From: Kevin Grittner <kgrittn(at)ymail(dot)com>
To: David Rowley <david(dot)rowley(at)2ndquadrant(dot)com>, PostgreSQL-development <pgsql-hackers(at)postgresql(dot)org>, "kevin(dot)grittner(at)enterprisedb(dot)com" <kevin(dot)grittner(at)enterprisedb(dot)com>, "amit(dot)kapila(at)enterprisedb(dot)com" <amit(dot)kapila(at)enterprisedb(dot)com>, Simon Riggs <simon(dot)riggs(at)2ndquadrant(dot)com>
Subject: Re: The Future of Aggregation
Date: 2015-06-09 14:52:51
Message-ID: 2120479484.7962669.1433861571649.JavaMail.yahoo@mail.yahoo.com
Views: Raw Message | Whole Thread | Download mbox | Resend email
Thread:
Lists: pgsql-hackers

David Rowley <david(dot)rowley(at)2ndquadrant(dot)com> wrote:

> It appears to me that there's quite a few new features and
> optimisations on the not too distant horizon which will require
> adding yet more fields into pg_aggregate.
>
> These are things along the lines of:

> 3. Auto-updating Materialized views (ones which contain aggregate
> functions)

Yes, that's certainly on the road map. The recent work to add
support for inverse transition functions already goes a huge way
toward allowing optimization of incremental maintenance of
aggregates in materialized views.

> Items 1-4 above I believe require support of "Aggregate State
> Combine Support" -> https://commitfest.postgresql.org/5/131/

Yeah, that seems likely to extend optimized cases even further.

> 5. Dependant Aggregates

> Item 5 makes items 1-4 a bit more complex as with this item
> there's opportunity for very good performance improvements by
> allowing aggregates like AVG(x) also perform all the required
> work to allow SUM(x) and COUNT(x) to be calculated for "free" in
> a query containing all 3 aggregates.

Not only CPU is saved, but the optimizations for materialized views
would require the aggregate function's transition state to be saved
in each row, and the duplicate state information among these
functions would be a waste of space.

> I've discussed item 5 off-list with Simon and he mentioned that
> we might invent a transition state and transition functions which
> can have parts switched on and off much like how calcSumX2
> controls if do_numeric_accum() should calculate sum(x*x) or not.
> The problem with this is that if we ever want to store aggregate
> states in an auto-updating materialized view, then this generic
> aggregate state will have to contain at least 3 fields (to store
> count(x), sum(x) and sum(x*x)), and those 3 fields would have to
> be stored even if the aggregate was just a simple count(*).

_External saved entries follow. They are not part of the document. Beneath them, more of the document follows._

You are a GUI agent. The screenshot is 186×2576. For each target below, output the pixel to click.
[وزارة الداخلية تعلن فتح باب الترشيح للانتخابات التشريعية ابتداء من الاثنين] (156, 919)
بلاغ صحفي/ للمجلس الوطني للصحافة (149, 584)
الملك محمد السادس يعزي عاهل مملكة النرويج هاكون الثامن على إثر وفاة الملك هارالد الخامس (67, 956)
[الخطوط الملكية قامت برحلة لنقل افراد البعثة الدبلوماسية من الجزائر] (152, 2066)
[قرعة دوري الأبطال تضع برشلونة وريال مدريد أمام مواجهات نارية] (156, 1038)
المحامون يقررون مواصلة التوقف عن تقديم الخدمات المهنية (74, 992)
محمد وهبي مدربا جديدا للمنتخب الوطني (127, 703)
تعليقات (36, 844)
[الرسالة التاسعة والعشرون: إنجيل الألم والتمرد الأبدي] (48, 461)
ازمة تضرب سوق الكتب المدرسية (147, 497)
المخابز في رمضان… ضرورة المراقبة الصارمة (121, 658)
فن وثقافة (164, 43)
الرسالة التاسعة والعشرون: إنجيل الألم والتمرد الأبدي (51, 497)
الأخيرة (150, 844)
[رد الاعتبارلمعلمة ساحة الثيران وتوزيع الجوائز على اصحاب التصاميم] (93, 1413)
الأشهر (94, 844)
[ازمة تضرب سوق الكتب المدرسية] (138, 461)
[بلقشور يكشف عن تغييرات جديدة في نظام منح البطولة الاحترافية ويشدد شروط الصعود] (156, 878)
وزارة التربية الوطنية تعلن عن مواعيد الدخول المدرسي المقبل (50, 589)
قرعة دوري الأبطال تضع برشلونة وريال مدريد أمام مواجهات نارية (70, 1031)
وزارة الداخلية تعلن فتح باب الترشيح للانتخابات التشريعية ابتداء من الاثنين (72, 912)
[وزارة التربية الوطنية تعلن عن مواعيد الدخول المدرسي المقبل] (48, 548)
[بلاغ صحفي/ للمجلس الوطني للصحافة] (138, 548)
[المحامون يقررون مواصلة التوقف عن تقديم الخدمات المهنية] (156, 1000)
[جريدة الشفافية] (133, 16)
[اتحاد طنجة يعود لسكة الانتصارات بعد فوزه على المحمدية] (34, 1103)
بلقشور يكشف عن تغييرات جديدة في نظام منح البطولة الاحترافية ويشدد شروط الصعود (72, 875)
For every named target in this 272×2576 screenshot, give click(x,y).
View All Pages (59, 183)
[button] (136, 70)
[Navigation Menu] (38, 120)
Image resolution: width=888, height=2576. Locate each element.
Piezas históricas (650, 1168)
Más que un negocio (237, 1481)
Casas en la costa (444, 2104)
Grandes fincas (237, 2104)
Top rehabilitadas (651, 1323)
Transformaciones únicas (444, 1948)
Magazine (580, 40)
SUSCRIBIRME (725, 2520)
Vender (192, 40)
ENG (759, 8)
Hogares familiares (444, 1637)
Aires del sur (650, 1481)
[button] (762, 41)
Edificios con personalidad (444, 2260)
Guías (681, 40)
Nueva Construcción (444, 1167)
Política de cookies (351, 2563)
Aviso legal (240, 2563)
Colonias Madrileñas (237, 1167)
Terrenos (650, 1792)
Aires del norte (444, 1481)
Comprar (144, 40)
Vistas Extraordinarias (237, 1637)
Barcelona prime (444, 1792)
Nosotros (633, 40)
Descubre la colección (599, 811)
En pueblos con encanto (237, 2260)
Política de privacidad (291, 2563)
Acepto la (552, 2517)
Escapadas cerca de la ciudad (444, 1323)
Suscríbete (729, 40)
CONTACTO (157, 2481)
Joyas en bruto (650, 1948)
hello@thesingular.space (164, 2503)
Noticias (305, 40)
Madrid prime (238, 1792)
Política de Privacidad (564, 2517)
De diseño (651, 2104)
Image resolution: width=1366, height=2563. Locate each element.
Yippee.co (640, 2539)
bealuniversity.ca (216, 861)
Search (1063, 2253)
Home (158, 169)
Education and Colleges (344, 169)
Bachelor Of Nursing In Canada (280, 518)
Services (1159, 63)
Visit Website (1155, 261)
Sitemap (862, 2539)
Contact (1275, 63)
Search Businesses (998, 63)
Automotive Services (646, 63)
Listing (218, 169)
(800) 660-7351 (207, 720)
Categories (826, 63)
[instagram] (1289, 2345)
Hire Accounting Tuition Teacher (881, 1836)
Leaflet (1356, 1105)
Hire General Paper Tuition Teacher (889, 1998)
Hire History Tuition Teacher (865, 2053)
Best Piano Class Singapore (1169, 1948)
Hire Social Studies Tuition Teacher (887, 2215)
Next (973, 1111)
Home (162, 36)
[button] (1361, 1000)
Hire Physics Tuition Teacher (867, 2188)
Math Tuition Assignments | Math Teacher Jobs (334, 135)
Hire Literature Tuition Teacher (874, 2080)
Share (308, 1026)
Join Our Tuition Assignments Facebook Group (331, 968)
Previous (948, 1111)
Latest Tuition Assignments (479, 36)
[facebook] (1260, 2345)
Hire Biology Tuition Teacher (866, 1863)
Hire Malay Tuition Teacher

Yeah, I think we want to preserve the ability of count() to have a
simple state, and implement dependent aggregates as discussed in
the other thread -- where (as I understood it) having sum(x),
count(x), and avg(x) in a query would avoid the row-by-row work for
sum(x) and count(x), and just invoke a final function to extract
those values from the transition state of the avg(x) aggregate. I
see incremental maintenance of materialized views taking advantage
of the same sort of behavior, only maintaining the state for avg(x)
during incremental maintenance and *at the end* pulling the values
for sum(x) and count(x) out of that.

> The idea I discussed in the link in item 5 above gets around this
> problem, but it's a perhaps more surprise filled implementation
> as it will mean "select avg(x),sum(x),count(x) from t" is
> actually faster than "select sum(x),count(x) from t" as the agg
> state for avg() will satisfy sum and count too.

I'm skeptical that it will be noticeably faster. It's easy to see
why this optimization will make a query *with all three* faster,
but I would not expect the process of accumulating the sum and
count to be about the same speed whether performed by one
transition function or two. Of course I could be persuaded by a
benchmark showing otherwise.

> The purpose of this email is to open the doors for discussion
> about this so that nobody goes off and develops feature X into a
> corner and disallows feature Y and so that we end up with the
> most optimal solution that does not trip us up in the future.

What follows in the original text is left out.